As for the ruling itself: well, that’s another (unfinished) story. The Revenue Appeals Tribunal has, in the end, dodged the question. Three and a half years after the appeal was submitted, it has finally decided that the characterisation and taxability of the payments is outside its jurisdiction, arguing that it should in fact be decided by the ZRA’s Commissioner General before it can be appealed to the Tribunal. As of January 2017 the question evidently isn’t settled: ABF told me that “Zambia Sugar continues to engage with the Zambian Revenue Authorities through the appeals process to resolve the withholding tax position.” In any case, for future taxes the question may now be moot: the Mauritius-Zambia tax treaty is now in force, removing the ability of the ZRA to levy withholding tax on these payments regardless whether they are commissions or consultancy fees.

***

Tax disputes like these show how slippery tax policy ‘villains’ are. Treaty law; the interactions of haven and non-haven domestic regimes; corporate structuring; and – far from least — the pedestrian choreography of companies’ inter-group contracts, payments and documents; all create a given tax outcome. For tax lawyers and accountants this is an obvious truism. For policymakers and campaigners searching for the magic policy bullet, I think it’s much less obvious.

One might view this as a counsel of despair for revenue-seeking governments. They will never have control over the interactions of international and domestic tax law, and in any case some taxpayers will always be able to maneuver around them through the strokes of a transfer pricing documenter’s pen (to be clear, I’m not saying that’s what Zambia Sugar is doing here…).

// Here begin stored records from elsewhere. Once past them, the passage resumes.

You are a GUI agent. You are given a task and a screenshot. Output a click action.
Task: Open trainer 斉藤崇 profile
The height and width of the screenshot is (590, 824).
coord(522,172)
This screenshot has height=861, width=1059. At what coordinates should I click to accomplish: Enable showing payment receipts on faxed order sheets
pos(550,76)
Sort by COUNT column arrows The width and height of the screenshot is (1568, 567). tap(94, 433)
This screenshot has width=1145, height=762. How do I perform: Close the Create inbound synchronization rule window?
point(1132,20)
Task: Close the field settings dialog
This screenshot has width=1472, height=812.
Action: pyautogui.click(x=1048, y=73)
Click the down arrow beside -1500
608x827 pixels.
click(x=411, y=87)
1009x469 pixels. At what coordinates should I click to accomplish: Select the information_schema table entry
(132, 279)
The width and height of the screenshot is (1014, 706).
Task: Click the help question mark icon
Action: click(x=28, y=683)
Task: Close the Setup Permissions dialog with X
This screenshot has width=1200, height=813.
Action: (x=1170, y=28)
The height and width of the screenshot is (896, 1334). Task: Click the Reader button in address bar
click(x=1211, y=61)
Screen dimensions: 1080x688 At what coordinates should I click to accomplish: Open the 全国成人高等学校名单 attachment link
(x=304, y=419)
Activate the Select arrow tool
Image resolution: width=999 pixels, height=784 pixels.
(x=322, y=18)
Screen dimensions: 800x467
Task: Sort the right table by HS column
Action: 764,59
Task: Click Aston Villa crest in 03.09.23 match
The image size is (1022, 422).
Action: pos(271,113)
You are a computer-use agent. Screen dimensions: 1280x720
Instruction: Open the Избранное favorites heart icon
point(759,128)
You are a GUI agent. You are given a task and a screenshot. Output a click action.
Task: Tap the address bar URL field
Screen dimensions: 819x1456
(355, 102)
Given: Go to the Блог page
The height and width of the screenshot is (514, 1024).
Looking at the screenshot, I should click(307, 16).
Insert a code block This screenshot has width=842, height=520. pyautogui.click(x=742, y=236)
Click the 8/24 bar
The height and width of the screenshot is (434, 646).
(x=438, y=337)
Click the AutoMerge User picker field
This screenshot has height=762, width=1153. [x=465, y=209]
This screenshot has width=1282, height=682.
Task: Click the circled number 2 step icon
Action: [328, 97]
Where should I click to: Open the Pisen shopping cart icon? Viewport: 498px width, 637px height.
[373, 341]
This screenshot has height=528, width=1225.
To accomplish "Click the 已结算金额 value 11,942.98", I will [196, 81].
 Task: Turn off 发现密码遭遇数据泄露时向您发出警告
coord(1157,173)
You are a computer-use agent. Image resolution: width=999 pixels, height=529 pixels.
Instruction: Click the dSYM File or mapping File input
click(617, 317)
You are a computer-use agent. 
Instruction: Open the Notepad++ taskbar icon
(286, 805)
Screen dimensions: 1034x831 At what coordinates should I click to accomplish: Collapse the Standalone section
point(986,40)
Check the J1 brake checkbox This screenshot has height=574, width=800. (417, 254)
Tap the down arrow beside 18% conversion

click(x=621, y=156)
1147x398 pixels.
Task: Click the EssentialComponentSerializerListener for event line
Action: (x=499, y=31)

Alternatively, one might view it as a counsel of hope. Many revenue-poor governments, particularly in the Majority World, are systematically excluded from international tax rule-making, particularly at the OECD. But as Mike Durst has persistently argued, in a world where domestic tax regimes matter as much as international tax regimes, those Majority World governments can make at least some progress through bog-standard domestic measures: deduction limitations, more robust withholding tax regimes, transfer pricing safe harbours. They will, of course, face tax competitive pressures not to do so, and in any case can’t rewrite the transfer pricing system altogether. But with a bit of policy space, governments like those of Zambia and others should nonetheless be able to challenge a multinational’s arbitrary TP paperwork, recharacterize WHT-free payments, or limit the tax deductibility of fees to tax haven affiliates. Even with their (outrageous) exclusion from the OECD conference table.